A major aim here is to explore whether a student or teacher using the Book have made the transition from possibility #2 (treating the Book as a print-based book) to possibility #3 (recognising that this is an online book, and using that difference). I’ve highlighted some of the following questions/analysis, which I think be useful indicators of this transition. The darker the yellow highlight, the more strongly I think it might indicate someone making the leap to an online book.

Question for you: What other practices might indicate use that has moved from #2 to #3?

Which courses use the Book

First step is to explore whether the Book is being used. How many courses are using it? How many books are being produced with the module.

As the abstract for the talk suggests, early analysis revealed a growth in use, but I’m wondering how sound that analysis was.
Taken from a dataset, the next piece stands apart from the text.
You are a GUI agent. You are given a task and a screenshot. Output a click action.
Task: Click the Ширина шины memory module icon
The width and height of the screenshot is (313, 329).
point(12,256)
Hence there is a need to

  1. Correctly identify the number of course offerings using the Book each year.
  2. Identify the number of different teaching staff are responsible for those courses.
    Longer term, it would be useful to ask these staff about their background and reasons for using the Book.
  3. Identify the type of courses using the Book.
  4. How many books are being produced by each course?
  5. How do the books fit into the structure of the course?
    1. Is the structure the same from offering to offering?
    2. How much does the number and content of the books change from offering to offering?

Characteristics of the book content

  1. Statistics around the level of readability of the text (e.g. Flesch-Kincaid etc).
  2. The structure of the book – are sub-chapters used.
  3. Are images, video, Moodle activities included?
  4. What about links?
    • Are there any links at all?
    • What is linked to?
    • Are links purely to external resources? 
    • How many links connect back to other parts of the course’s Books?

Patterns in how the books are authored

  1. How are the books authored?
    • From scratch?
      1. Using the web interface?
      2. Via an import process?
    • Copied from previous offerings?
    • ?? other??
  2. How are they edited? 
    My expectation that a teacher who sees the Book as a replacement for a print book will not be editing the books during semester.

Patterns in how the books are read/used

  1. Are students reading the books online or printing them out?
  2. Does printing always happen at the start of semester? Does it continue through semester? Does it drop off?
  3. When are students reading the books?
  4. What is the nature of the paths they take through the books?
    1. Do they read the books and the chapters in order?
    2. How long do the spend on each chapter?
    3. Do they revisit particular books?
  5. How many times do discussion forum posts in a course include links to chapters/sub-chapters within the books
    • Posts written by teaching staff
    • Post written by students

References

Arthur, W. B. (2009). The Nature of Technology: what it is and how it evolves. New York, USA: Free Press.

Cavallo, D. (2004). Models of growth – Towards fundamental change in learning environments. BT Technology Journal, 22(4), 96–112.